[PATCH v1 0/3] util/oslib-posix: Support MADV_POPULATE_WRITE for os_mem_prealloc()

David Hildenbrand posted 3 patches 2 years, 9 months ago
Test checkpatch passed
Patches applied successfully (tree, apply log)
git fetch https://github.com/patchew-project/qemu tags/patchew/20210714112306.67793-1-david@redhat.com
Maintainers: Paolo Bonzini <pbonzini@redhat.com>
There is a newer version of this series
include/qemu/osdep.h |   7 ++
util/oslib-posix.c   | 167 ++++++++++++++++++++++++++++++-------------
2 files changed, 126 insertions(+), 48 deletions(-)
[PATCH v1 0/3] util/oslib-posix: Support MADV_POPULATE_WRITE for os_mem_prealloc()
Posted by David Hildenbrand 2 years, 9 months ago
#1 adds support for MADV_POPULATE_WRITE, #2 cleans up the code to avoid
global variables and prepare for concurrency and #3 makes os_mem_prealloc()
safe to be called from multiple threads concurrently.

Details regarding MADV_POPULATE_WRITE can be found in introducing upstream
Linux commit 4ca9b3859dac ("mm/madvise: introduce
MADV_POPULATE_(READ|WRITE) to prefault page tables") and in the latest man
page patch [1].

[1] https://lkml.kernel.org/r/20210712083917.16361-1-david@redhat.com

Cc: Paolo Bonzini <pbonzini@redhat.com>
Cc: "Michael S. Tsirkin" <mst@redhat.com>
Cc: Igor Mammedov <imammedo@redhat.com>
Cc: Eduardo Habkost <ehabkost@redhat.com>
Cc: Dr.
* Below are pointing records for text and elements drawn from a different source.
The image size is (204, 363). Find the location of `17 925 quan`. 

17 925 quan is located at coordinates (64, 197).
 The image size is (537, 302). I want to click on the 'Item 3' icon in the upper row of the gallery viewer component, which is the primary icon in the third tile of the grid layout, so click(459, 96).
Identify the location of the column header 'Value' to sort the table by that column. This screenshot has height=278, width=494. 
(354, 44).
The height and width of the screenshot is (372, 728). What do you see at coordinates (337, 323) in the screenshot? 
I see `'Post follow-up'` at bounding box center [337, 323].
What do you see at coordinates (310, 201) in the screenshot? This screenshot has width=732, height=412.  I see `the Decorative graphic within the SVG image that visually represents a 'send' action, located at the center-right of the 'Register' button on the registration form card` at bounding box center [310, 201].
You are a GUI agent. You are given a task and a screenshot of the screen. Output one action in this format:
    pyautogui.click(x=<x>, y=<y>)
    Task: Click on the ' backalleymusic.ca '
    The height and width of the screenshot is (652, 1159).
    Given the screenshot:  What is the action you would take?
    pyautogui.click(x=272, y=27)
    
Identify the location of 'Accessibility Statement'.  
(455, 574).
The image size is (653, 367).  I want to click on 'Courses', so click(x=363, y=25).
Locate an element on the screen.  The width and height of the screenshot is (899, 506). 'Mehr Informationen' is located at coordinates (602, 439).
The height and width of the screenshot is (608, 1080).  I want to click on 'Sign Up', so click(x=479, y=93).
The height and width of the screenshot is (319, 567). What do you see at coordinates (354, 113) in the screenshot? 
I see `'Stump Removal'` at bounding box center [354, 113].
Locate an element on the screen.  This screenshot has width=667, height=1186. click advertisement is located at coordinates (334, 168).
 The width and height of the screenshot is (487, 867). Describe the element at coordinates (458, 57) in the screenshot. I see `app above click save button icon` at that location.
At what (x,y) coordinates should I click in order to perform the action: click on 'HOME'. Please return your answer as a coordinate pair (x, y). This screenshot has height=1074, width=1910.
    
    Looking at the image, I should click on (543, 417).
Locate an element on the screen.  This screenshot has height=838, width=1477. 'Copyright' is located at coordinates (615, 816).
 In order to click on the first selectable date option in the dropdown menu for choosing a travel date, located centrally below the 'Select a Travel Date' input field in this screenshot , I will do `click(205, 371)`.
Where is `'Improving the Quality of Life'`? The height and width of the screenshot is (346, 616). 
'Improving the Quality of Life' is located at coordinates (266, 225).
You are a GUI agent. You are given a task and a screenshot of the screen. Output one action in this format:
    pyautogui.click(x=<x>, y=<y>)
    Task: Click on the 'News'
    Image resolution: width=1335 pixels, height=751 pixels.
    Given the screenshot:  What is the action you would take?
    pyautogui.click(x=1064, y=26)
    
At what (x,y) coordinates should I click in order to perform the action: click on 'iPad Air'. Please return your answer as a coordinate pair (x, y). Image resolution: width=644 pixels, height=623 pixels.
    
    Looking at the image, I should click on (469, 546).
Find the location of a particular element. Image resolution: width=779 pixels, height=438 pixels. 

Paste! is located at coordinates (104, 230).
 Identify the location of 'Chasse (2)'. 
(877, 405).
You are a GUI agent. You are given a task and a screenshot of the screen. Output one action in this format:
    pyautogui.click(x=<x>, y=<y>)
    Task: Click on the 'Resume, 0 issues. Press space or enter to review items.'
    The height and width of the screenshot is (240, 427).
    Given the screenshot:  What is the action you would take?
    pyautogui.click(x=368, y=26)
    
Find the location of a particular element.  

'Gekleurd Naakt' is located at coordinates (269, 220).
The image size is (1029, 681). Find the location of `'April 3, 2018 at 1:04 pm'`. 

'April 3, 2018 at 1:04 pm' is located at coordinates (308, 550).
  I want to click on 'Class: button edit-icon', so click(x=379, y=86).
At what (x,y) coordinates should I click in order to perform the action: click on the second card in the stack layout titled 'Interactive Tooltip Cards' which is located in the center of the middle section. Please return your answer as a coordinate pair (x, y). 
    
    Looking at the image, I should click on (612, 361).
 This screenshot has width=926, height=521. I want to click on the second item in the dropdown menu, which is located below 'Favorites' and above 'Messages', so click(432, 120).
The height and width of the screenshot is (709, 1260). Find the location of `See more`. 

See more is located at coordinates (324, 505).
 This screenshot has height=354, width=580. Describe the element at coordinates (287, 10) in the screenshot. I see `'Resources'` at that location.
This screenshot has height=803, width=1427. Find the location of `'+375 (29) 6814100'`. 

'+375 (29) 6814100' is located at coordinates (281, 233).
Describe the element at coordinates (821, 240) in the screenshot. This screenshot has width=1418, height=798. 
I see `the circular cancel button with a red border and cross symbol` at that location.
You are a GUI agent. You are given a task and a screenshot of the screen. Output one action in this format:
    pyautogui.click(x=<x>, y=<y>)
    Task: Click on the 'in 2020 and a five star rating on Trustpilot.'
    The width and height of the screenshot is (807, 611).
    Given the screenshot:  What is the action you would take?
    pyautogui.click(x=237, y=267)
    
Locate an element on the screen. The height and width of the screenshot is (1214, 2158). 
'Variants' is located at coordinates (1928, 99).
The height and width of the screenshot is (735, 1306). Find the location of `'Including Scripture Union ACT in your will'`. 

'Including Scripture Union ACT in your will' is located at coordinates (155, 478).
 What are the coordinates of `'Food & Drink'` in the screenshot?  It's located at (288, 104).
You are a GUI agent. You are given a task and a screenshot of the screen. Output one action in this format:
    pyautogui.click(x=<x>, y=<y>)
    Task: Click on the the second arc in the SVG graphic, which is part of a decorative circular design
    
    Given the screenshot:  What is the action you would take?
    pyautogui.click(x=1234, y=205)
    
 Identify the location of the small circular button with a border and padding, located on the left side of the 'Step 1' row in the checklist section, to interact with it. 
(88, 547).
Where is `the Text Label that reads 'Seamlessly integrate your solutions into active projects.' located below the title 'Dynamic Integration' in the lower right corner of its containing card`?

David Alan Gilbert <dgilbert@redhat.com>
Cc: Marek Kedzierski <mkedzier@redhat.com>
Cc: Pankaj Gupta <pankaj.gupta.linux@gmail.com>

David Hildenbrand (3):
  util/oslib-posix: Support MADV_POPULATE_WRITE for os_mem_prealloc()
  util/oslib-posix: Introduce and use MemsetContext for
    touch_all_pages()
  util/oslib-posix: Support concurrent os_mem_prealloc() invocation

 include/qemu/osdep.h |   7 ++
 util/oslib-posix.c   | 167 ++++++++++++++++++++++++++++++-------------
 2 files changed, 126 insertions(+), 48 deletions(-)

-- 
2.31.1


Re: [PATCH v1 0/3] util/oslib-posix: Support MADV_POPULATE_WRITE for os_mem_prealloc()
Posted by Pankaj Gupta 2 years, 9 months ago
> #1 adds support for MADV_POPULATE_WRITE, #2 cleans up the code to avoid
> global variables and prepare for concurrency and #3 makes os_mem_prealloc()
> safe to be called from multiple threads concurrently.
>
> Details regarding MADV_POPULATE_WRITE can be found in introducing upstream
> Linux commit 4ca9b3859dac ("mm/madvise: introduce
> MADV_POPULATE_(READ|WRITE) to prefault page tables") and in the latest man
> page patch [1].
>
> [1] https://lkml.kernel.org/r/20210712083917.16361-1-david@redhat.com
>
> Cc: Paolo Bonzini <pbonzini@redhat.com>
> Cc: "Michael S. Tsirkin" <mst@redhat.com>
> Cc: Igor Mammedov <imammedo@redhat.com>
> Cc: Eduardo Habkost <ehabkost@redhat.com>
> Cc: Dr. David Alan Gilbert <dgilbert@redhat.com>
> Cc: Marek Kedzierski <mkedzier@redhat.com>
> Cc: Pankaj Gupta <pankaj.gupta.linux@gmail.com>
>
> David Hildenbrand (3):
>   util/oslib-posix: Support MADV_POPULATE_WRITE for os_mem_prealloc()
>   util/oslib-posix: Introduce and use MemsetContext for
>     touch_all_pages()
>   util/oslib-posix: Support concurrent os_mem_prealloc() invocation
>
>  include/qemu/osdep.h |   7 ++
>  util/oslib-posix.c   | 167 ++++++++++++++++++++++++++++++-------------
>  2 files changed, 126 insertions(+), 48 deletions(-)
>

Nice implementation to avoid wear of memory device for prealloc case
and to avoid touching of
all the memory and abrupt exit of VM because of lack of memory. Instead better
way to populate the page tables with madvise.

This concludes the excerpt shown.